The Compelling Drama of “Sweet Bird of Youth”

Three years after it debuted on stage, Tennessee Williams’ Sweet Bird of Youth jumped to the big screen in a riveting film version that was released by Warner Brothers in 1962. The movie, which controversially took liberties from its source material followed young wastrel Chance Wayne (Paul Newman)  as he returns to his Florida backwater hometown with fading screen star Alexandra Del Lago (Geraldine Page) in tow, hoping that ex-lover Heavenly Finley (Shirley Knight) would join him in his last-ditch bid for Hollywood discovery. Unfortunately, Heavenly’s political boss dad (Best Supporting Actor Oscar-winner Ed Begley) ran Chance off in the first place…and will make him sorry he ever came back.

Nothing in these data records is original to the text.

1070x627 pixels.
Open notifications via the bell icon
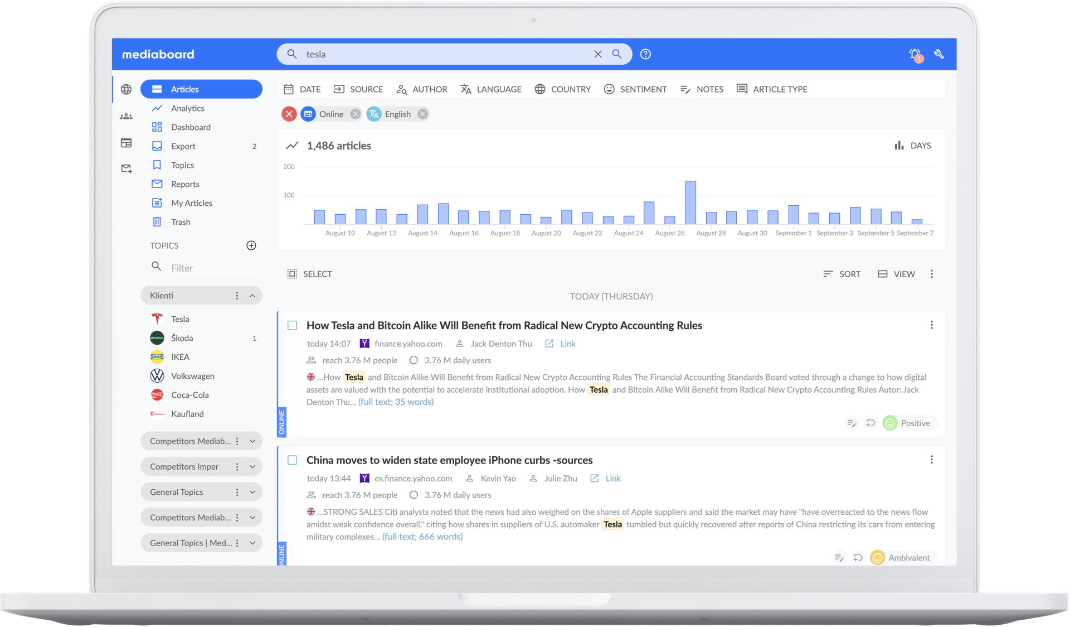pyautogui.click(x=913, y=54)
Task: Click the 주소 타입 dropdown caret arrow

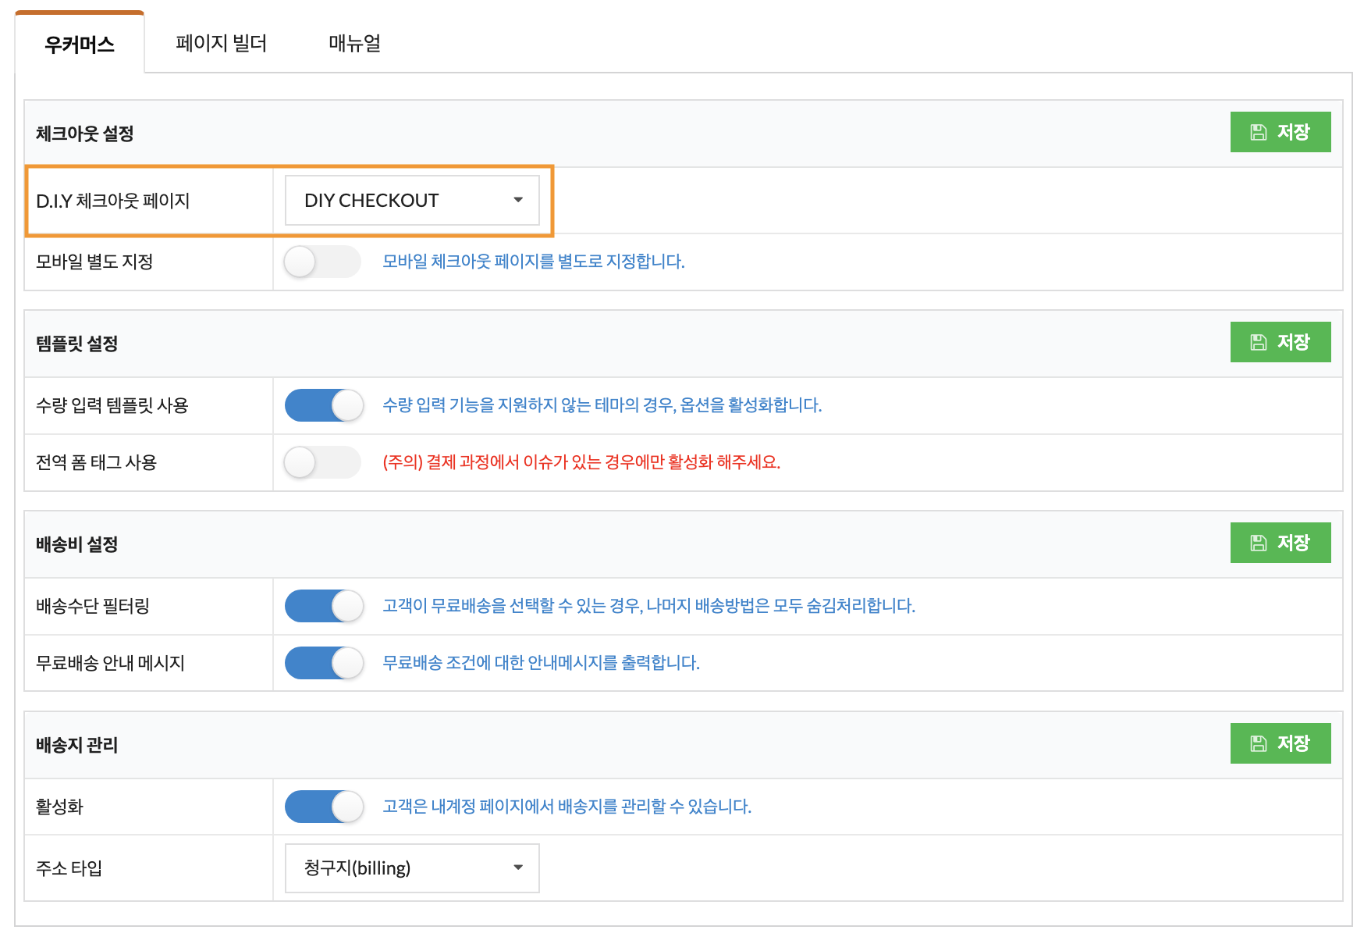Action: tap(518, 868)
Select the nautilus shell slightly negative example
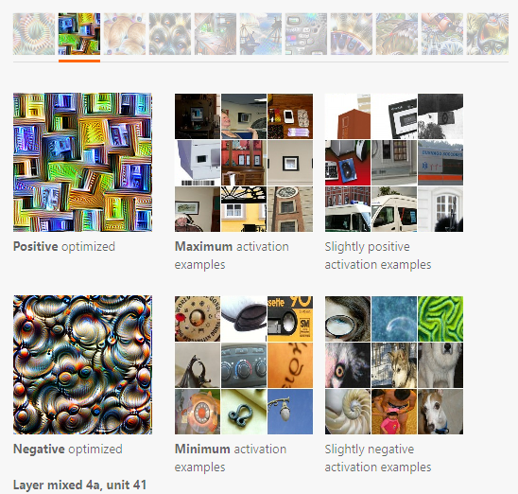Screen dimensions: 518x494 (348, 412)
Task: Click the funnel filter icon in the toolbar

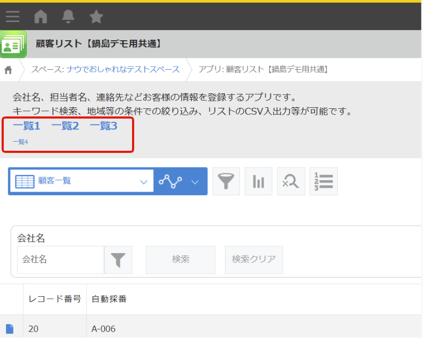Action: click(x=226, y=182)
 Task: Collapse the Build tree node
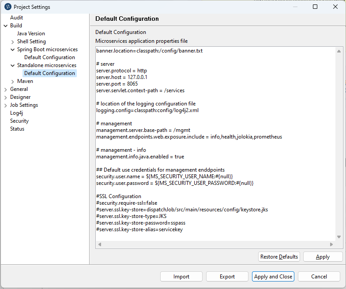pos(5,26)
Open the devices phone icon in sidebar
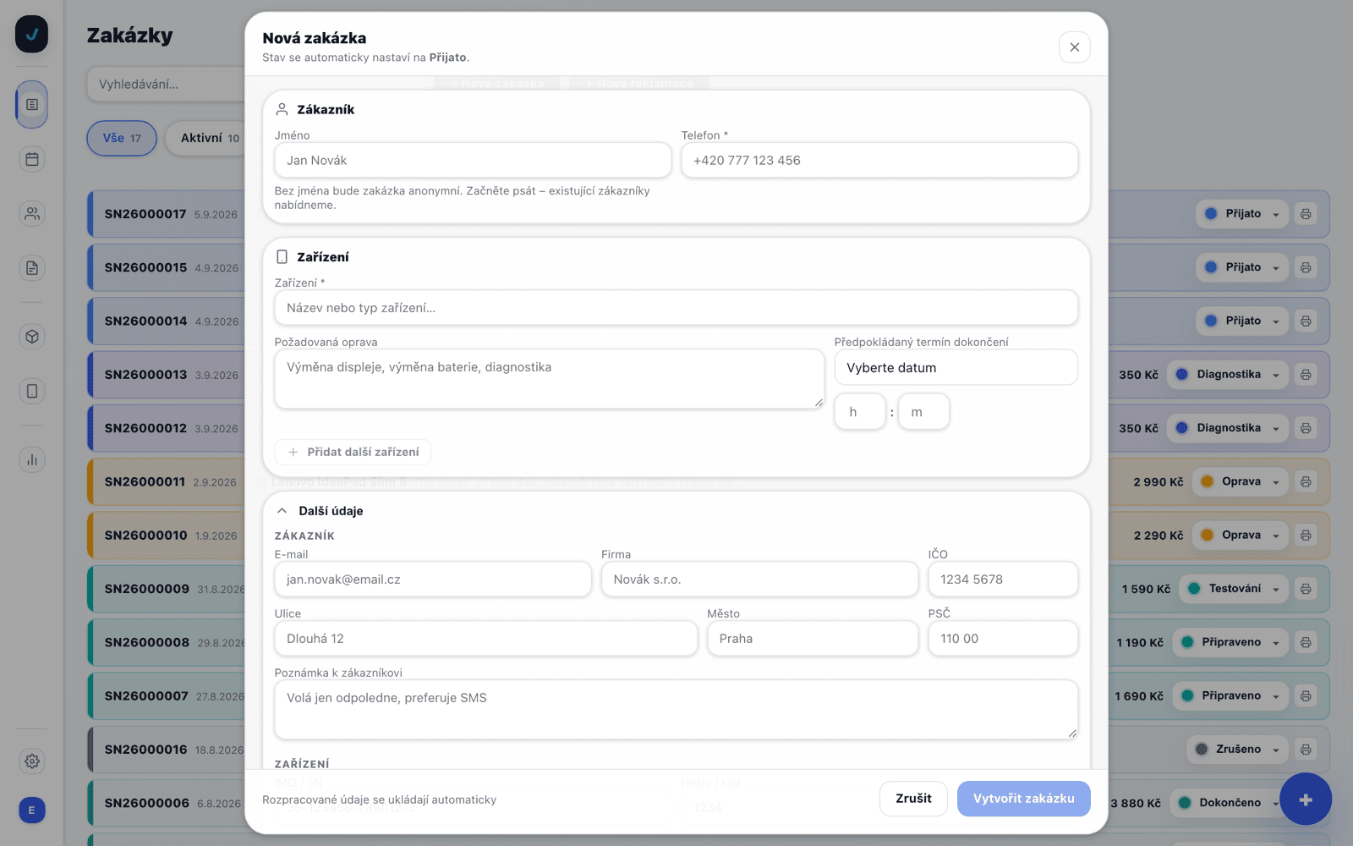The height and width of the screenshot is (846, 1353). pyautogui.click(x=32, y=391)
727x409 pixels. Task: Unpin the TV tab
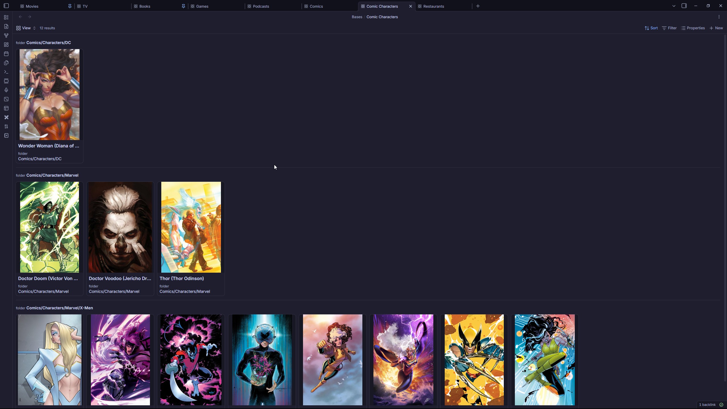(x=70, y=6)

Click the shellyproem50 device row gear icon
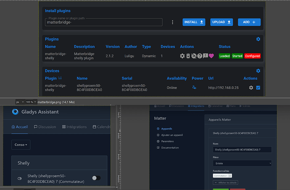coord(251,87)
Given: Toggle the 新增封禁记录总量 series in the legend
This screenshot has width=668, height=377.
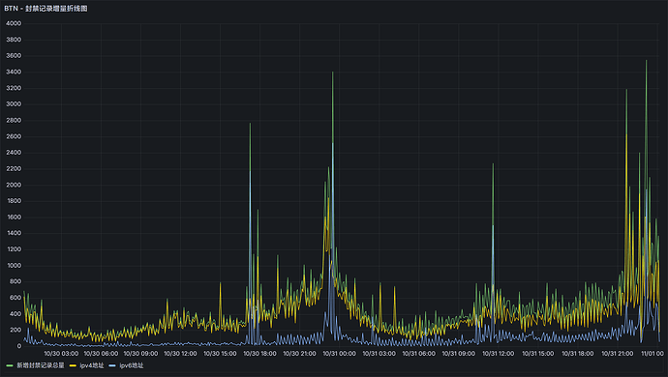Looking at the screenshot, I should pyautogui.click(x=41, y=365).
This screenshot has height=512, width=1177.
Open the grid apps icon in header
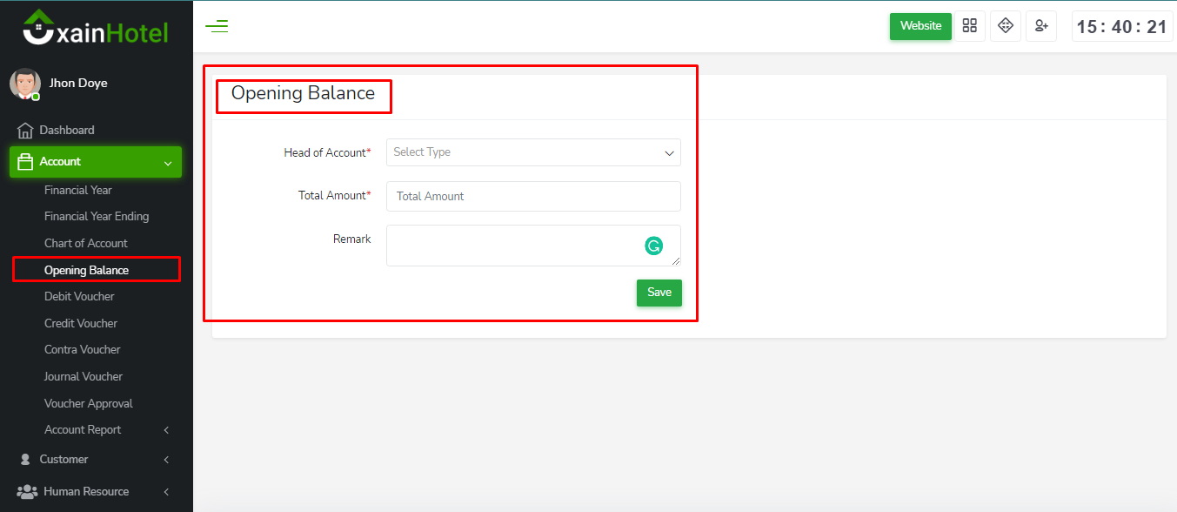coord(970,26)
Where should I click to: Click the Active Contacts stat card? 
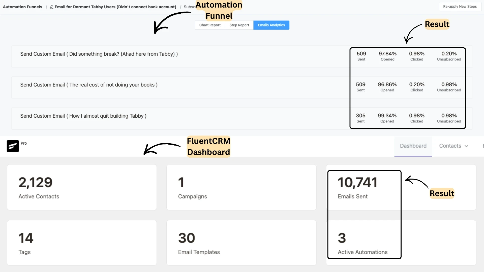tap(82, 187)
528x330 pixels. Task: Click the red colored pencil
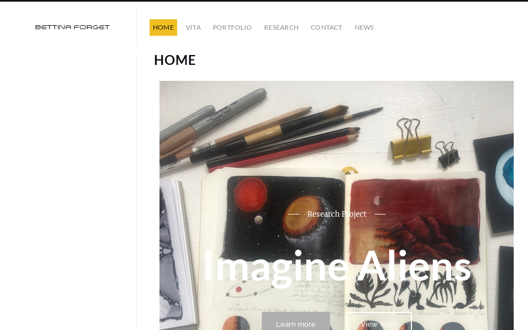pyautogui.click(x=283, y=153)
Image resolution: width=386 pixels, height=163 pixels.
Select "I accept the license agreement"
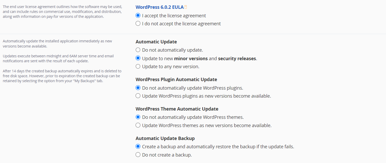coord(138,15)
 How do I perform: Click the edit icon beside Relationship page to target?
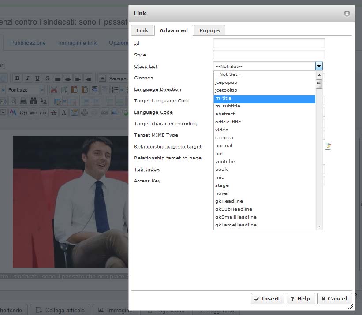tap(328, 146)
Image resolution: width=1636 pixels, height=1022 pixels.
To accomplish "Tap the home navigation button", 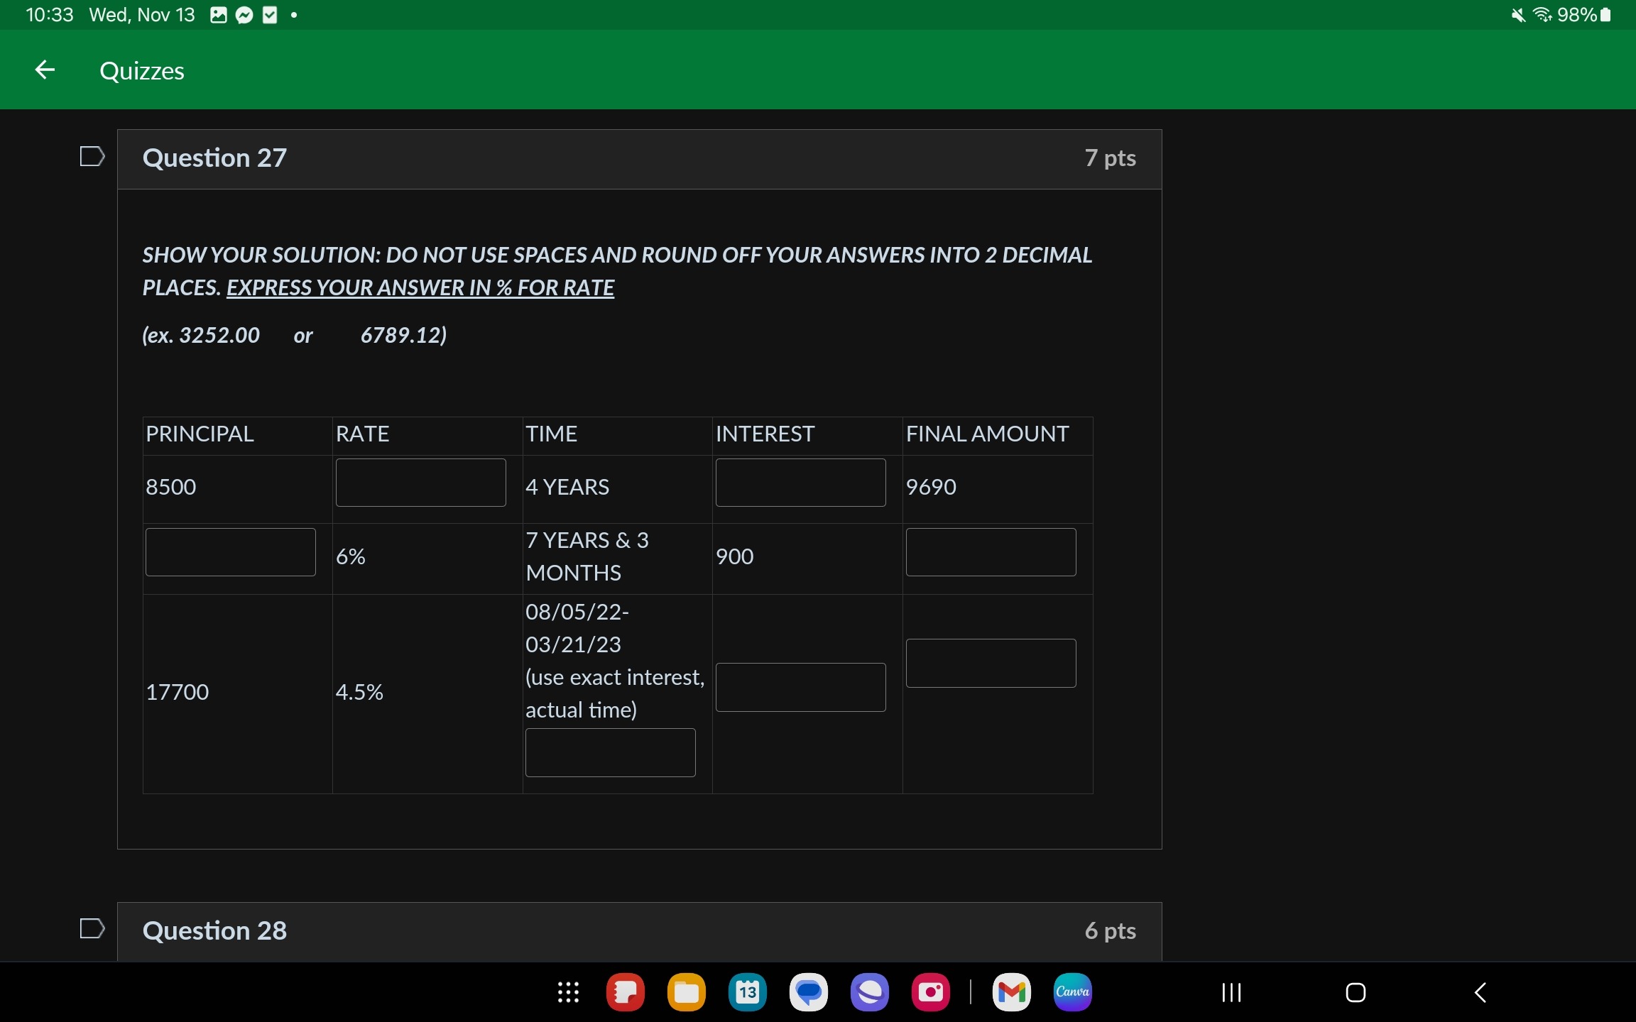I will pos(1356,992).
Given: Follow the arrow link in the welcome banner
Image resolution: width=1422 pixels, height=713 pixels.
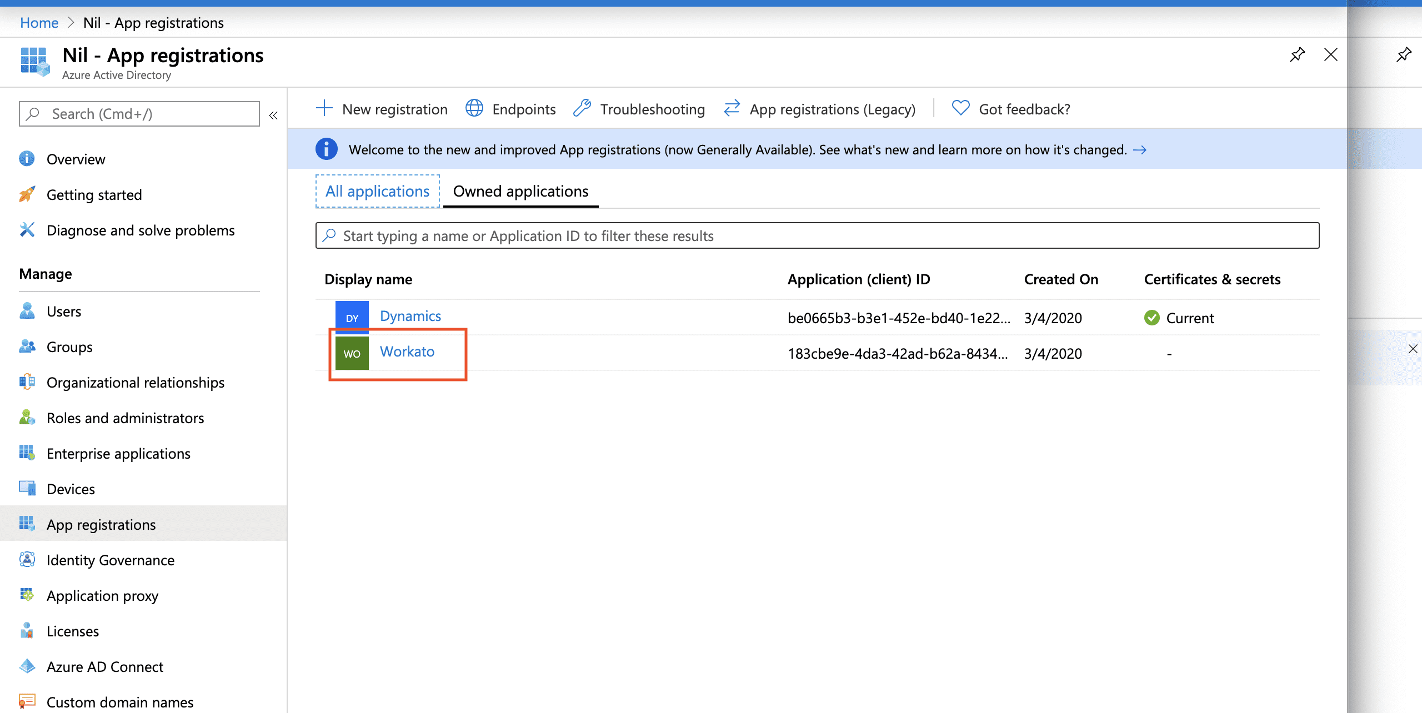Looking at the screenshot, I should [1140, 150].
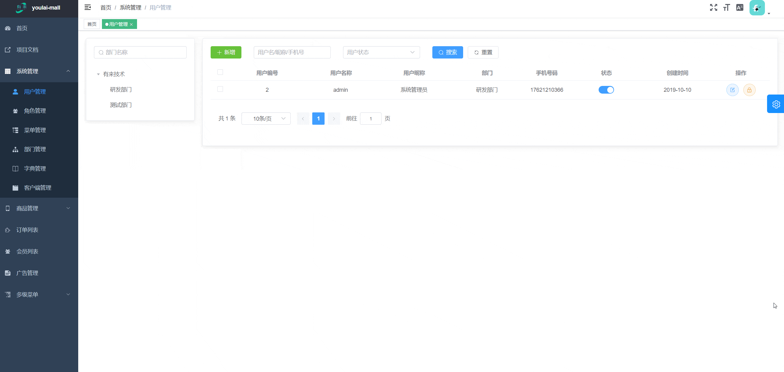Screen dimensions: 784x372
Task: Check the select-all checkbox in table header
Action: click(220, 72)
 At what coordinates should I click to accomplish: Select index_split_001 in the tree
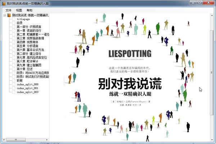point(27,88)
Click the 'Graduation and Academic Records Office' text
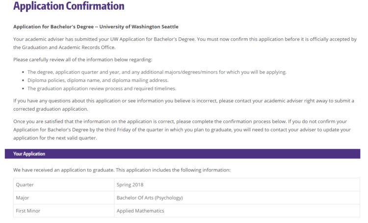The width and height of the screenshot is (368, 223). 68,48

As with all of Williams’ works, there is as much drama smoldering under the surface as there is directly in the face of the audience. However, despite this being a powerful rendering of the story (including an impressive appearance from co-star  Rip Torn), one can’t but help feel that there is a missed opportunity here. Richard Brooks does an astonishing and underrated directing job, but the aforementioned divergence from the original work — most notably a “happy” ending that removes the punch of Williams’ vision — is slapdash and disrespectful to the playwright’s intention…leading one to wonder how much better this film’s already fine critical reputation would be if the conclusion were as bleak as its stage counterpart’s were.

Yet somehow this film version of Sweet Bird of Youth stills soars, and while it is no longer the initial expose on faded promise that the play was, it tells a unique story that is worthy of being told. That may be why it continues to endure, just as the human spirit does.